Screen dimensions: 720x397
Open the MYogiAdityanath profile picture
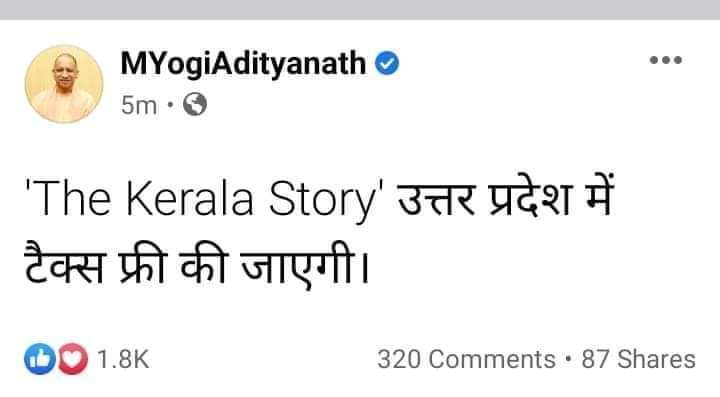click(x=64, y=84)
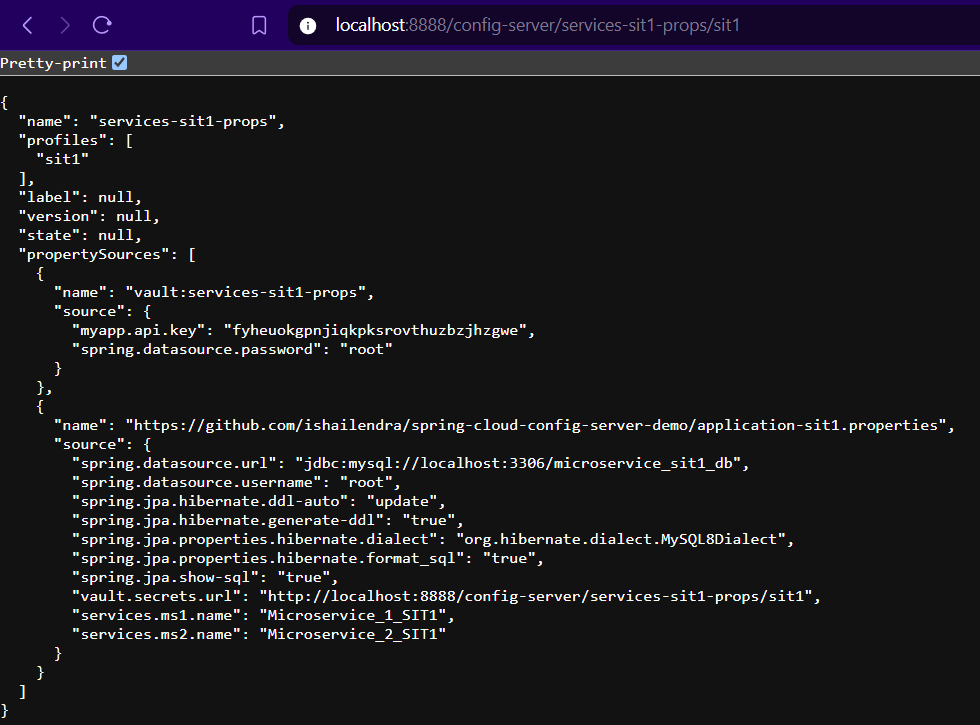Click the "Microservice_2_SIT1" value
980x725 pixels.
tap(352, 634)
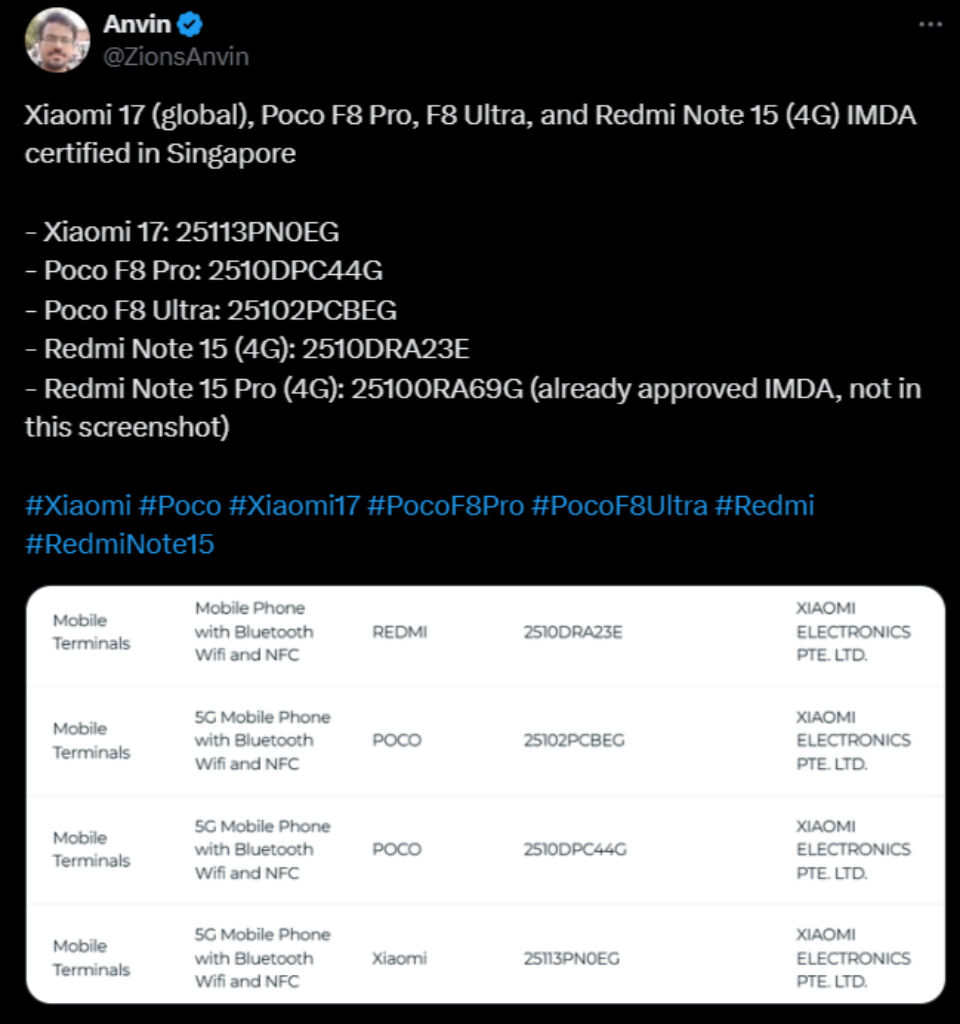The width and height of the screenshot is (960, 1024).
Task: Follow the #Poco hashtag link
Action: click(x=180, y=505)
+ + + + +
## What is needed:
Set down the material word for word, and drop every picture from it.

## Solution to this problem:
Screen dimensions: 720x397
Open the MYogiAdityanath profile picture
click(x=64, y=84)
Click the "Microservice_2_SIT1" value
980x725 pixels.
tap(352, 634)
The width and height of the screenshot is (960, 1024).
Task: Follow the #Poco hashtag link
Action: click(x=180, y=505)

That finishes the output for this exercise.